(What you should do):
Those lines of the material below that fall between its first line and the line with "[all streams] (297, 40)", both included, are to be repeated exactly.

• • • • • • •

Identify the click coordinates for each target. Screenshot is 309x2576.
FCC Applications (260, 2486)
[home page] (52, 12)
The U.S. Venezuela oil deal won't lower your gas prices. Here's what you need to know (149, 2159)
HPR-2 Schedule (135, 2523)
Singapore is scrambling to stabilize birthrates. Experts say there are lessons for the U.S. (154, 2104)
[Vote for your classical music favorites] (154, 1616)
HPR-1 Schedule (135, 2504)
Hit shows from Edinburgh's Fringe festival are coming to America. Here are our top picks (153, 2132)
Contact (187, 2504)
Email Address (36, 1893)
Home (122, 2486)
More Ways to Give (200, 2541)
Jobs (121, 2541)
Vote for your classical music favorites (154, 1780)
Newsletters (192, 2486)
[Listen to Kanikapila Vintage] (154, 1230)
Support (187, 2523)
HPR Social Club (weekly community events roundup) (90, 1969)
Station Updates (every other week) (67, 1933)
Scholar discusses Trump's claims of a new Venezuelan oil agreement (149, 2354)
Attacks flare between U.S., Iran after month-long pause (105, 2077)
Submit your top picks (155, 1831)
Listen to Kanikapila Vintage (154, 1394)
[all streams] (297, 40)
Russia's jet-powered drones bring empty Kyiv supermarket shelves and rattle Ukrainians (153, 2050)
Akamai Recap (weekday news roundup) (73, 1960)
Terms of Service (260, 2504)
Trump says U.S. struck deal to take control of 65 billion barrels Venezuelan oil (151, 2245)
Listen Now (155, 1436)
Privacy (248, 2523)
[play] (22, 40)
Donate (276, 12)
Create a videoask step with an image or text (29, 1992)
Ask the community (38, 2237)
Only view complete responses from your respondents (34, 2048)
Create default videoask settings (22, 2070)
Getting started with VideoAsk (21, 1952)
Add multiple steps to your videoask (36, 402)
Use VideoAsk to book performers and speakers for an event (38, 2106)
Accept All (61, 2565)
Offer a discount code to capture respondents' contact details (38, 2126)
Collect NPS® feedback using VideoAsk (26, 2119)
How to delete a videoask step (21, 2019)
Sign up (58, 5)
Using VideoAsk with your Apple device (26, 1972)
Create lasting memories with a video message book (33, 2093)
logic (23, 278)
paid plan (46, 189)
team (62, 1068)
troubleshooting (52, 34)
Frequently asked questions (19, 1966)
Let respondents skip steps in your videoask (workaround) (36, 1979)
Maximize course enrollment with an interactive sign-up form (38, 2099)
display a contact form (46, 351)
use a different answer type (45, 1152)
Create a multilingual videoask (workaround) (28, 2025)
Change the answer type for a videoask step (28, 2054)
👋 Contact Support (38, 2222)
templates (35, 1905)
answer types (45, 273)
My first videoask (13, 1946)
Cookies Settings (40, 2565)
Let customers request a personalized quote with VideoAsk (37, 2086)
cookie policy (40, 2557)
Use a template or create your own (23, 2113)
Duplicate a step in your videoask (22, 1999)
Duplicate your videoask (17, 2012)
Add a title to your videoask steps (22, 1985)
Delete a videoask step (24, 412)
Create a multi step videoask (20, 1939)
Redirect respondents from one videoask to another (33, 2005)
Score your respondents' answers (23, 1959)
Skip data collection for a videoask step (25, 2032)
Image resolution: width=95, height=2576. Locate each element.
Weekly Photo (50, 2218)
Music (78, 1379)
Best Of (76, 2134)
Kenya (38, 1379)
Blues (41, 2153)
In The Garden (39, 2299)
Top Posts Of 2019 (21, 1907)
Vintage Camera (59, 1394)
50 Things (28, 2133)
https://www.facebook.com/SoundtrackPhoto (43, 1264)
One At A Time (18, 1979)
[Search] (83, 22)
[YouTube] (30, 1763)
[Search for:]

• • • • • • •

(Task response):
Identify the click coordinates for each target. Screenshot is 309x2576.
FCC Applications (260, 2486)
[home page] (52, 12)
The U.S. Venezuela oil deal won't lower your gas prices. Here's what you need to know (149, 2159)
HPR-2 Schedule (135, 2523)
Singapore is scrambling to stabilize birthrates. Experts say there are lessons for the U.S. (154, 2104)
[Vote for your classical music favorites] (154, 1616)
HPR-1 Schedule (135, 2504)
Hit shows from Edinburgh's Fringe festival are coming to America. Here are our top picks (153, 2132)
Contact (187, 2504)
Email Address (36, 1893)
Home (122, 2486)
More Ways to Give (200, 2541)
Jobs (121, 2541)
Vote for your classical music favorites (154, 1780)
Newsletters (192, 2486)
[Listen to Kanikapila Vintage] (154, 1230)
Support (187, 2523)
HPR Social Club (weekly community events roundup) (90, 1969)
Station Updates (every other week) (67, 1933)
Scholar discusses Trump's claims of a new Venezuelan oil agreement (149, 2354)
Attacks flare between U.S., Iran after month-long pause (105, 2077)
Submit your top picks (155, 1831)
Listen to Kanikapila Vintage (154, 1394)
[all streams] (297, 40)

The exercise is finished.